AM/FM radio advertising's impact on brand lift, sales effect, search and site traffic, and on the media plan as a whole was the focus of a presentation at the Association of National Advertisers' recent Audio Summit. Case studies proving radio's power as an ad medium were presented by Dean Lamb, Head of Media at IT services and equipment company CDW, along with Westwood One.


“One of the common reasons why advertisers hesitate to use audio is they don't think that audio is measurable,” Cumulus Media/Westwood One Audio Active Group Chief Insights Officer Pierre Bouvard, says. “[But] we are truly in the golden age of audio measurement. All of the measurement that you've come to expect from digital and TV can be conducted in audio.”


One of the cases presented, and analyzed in Westwood One's weekly blog, focuses on CDW's marketing campaign targeting IT decision makers, which ran on the NFL on the Westwood One radio network.

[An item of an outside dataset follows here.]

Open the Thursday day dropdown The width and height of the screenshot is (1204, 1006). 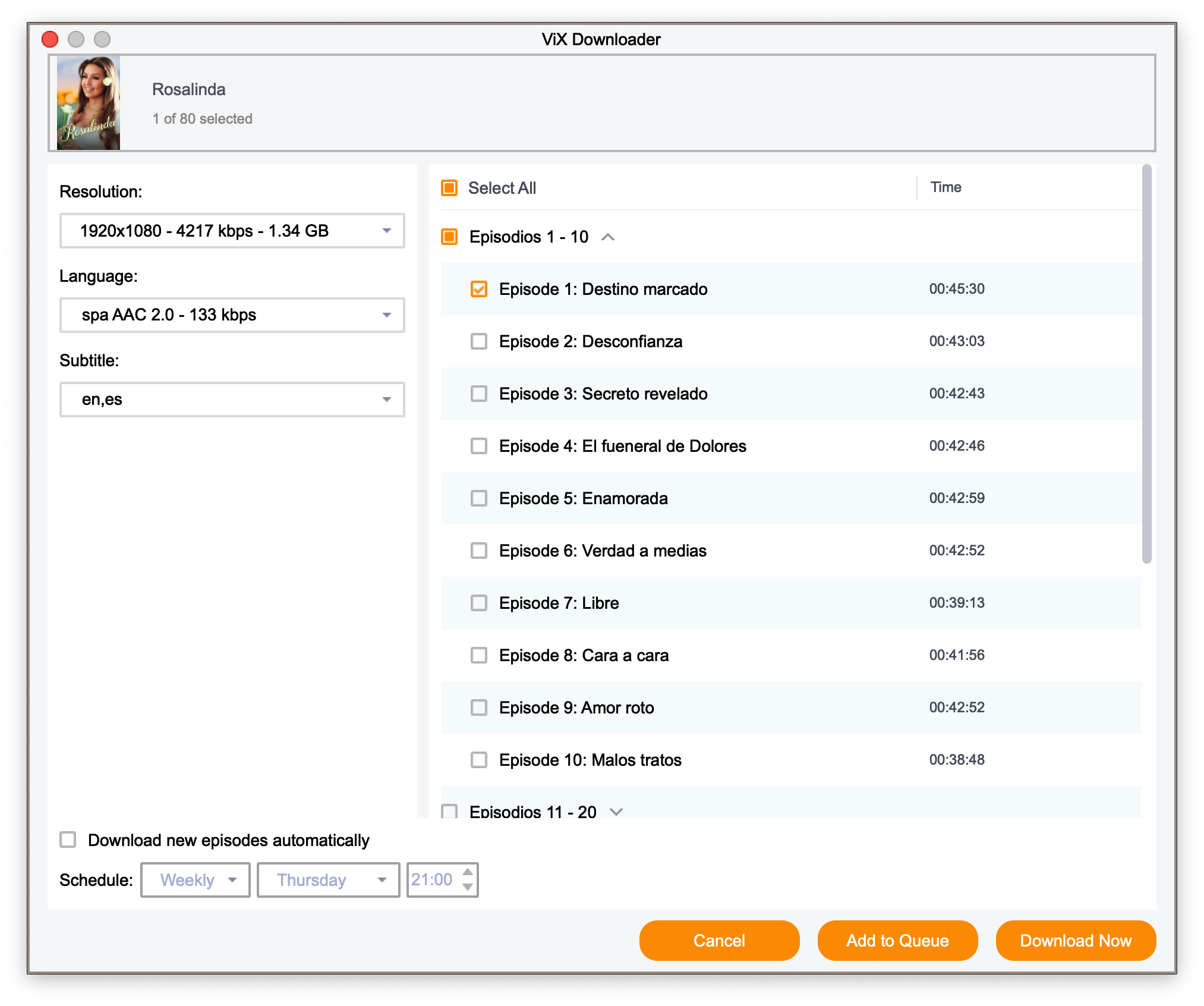tap(328, 880)
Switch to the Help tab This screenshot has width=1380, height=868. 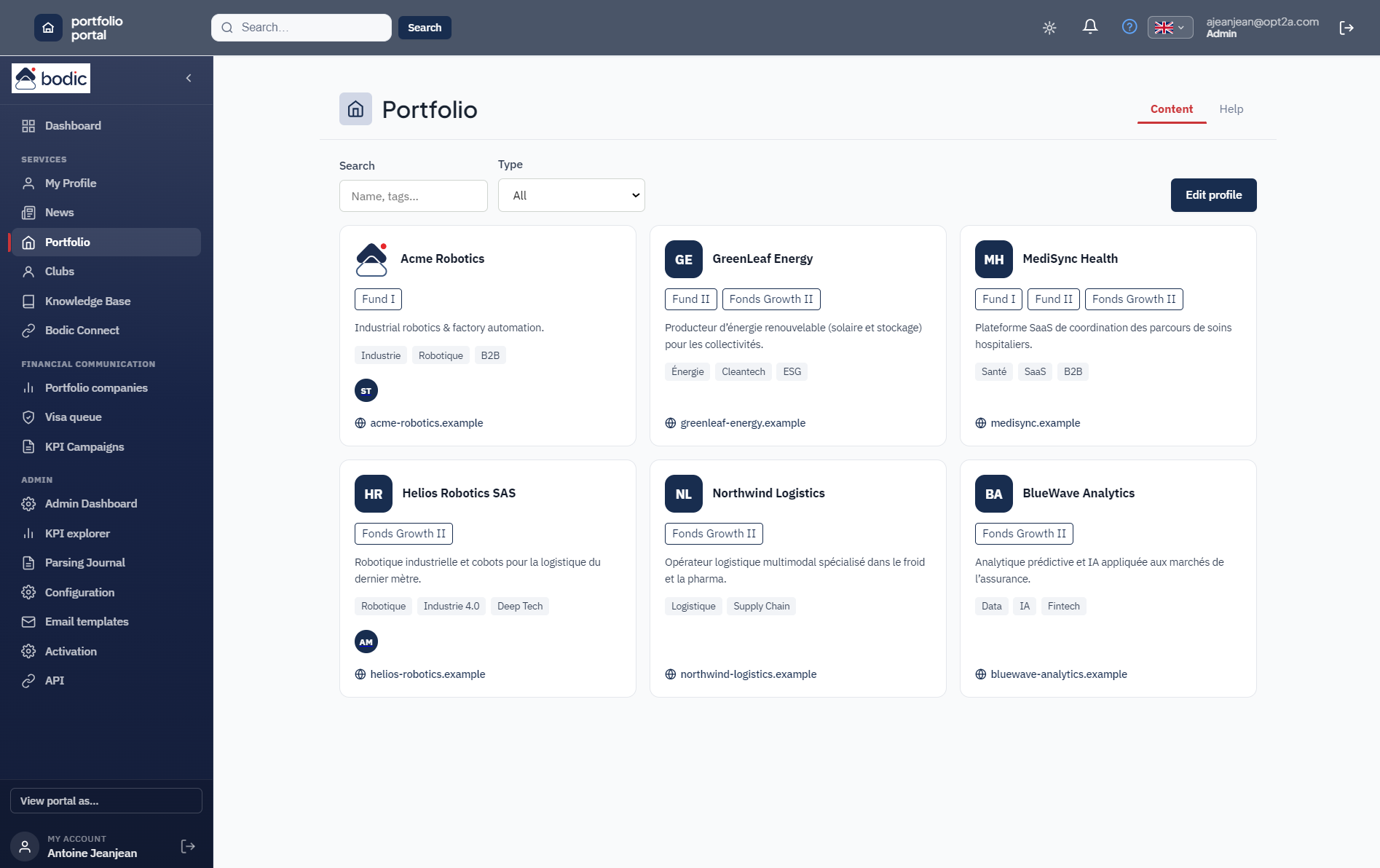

According to a Nielsen campaign effect study, the ads generated a 38% increase in likelihood to recommend CDW, a 23% lift in aided awareness, and a 7% bump in brand favorability. “The most significant finding was that radio elevated the media plan,” Bouvard says. “Nielsen found that IT decision makers who were exposed to and could recall the radio campaign were actually more likely to remember every other aspect of the media campaign – the digital, the TV, and the print.”


Multi-touch attribution measurement firm LeadsRx's measurement of conversions of CDW's AM/FM and TV campaigns to its website's vendor pages showed that AM/FM ads generated 25% of site and search traffic with 16% of the total media spend, a 58% increase over its share of budget, while TV with 84% of the spend generated just 75%. “Audio punches above its weight,” Bouvard says. “Its ability to drive search and site traffic is compelling.”


Another Nielsen study presented at ANA showed how, by matching PPM commercial exposure data to shopper credit and debit card data, a major retailer with spots on AM/FM and TV saw triple the sales lift (13.4%) from consumers reached by only the AM/FM radio ads, vs. 4.6% only reached by TV, while those seeing both generated just a 4.8% increase. “AM/FM radio is the media plan reach accelerator,” Bouvard says. “[There are] lots of case studies [focused on] radio's ability to generate incremental reach, especially helping linear TV.”


Along those lines, other Nielsen research matching PPM ad exposure to purchase data or retail spend shows that for every dollar invested in AM/FM ads, the incremental sales generated far exceeds the investment, with a dollar of ads for grocery retailers generating a sales return of $23, and the same for auto aftermarket retailers generating $21. Overall, retail's ROI averages at around $16, and that of consumer-packaged goods brands is close to $4.


The ANA panel not only reiterated the recent findings from ad researchers ABX that AM/FM radio creative effectiveness is 92% of television at one-fourth of the CPM – debunking the idea that TV ads with sight, sound and motion have it all over radio – it also stressed the importance of creative testing for audio ads. Creative effectiveness measurement firm System1's tests of ads show that long-term share growth is driven by the level of emotional connection to consumers, with potential market share gains increasing as the emotional resonance gets stronger. “The more you feel, the more you buy,” Bouvard says. “One of the critical aspects of your advertising is to ask yourself, does this ad make people feel something? If it's just a laundry list of facts and figures and salesmanship, it's not going to move the needle as much on sales.”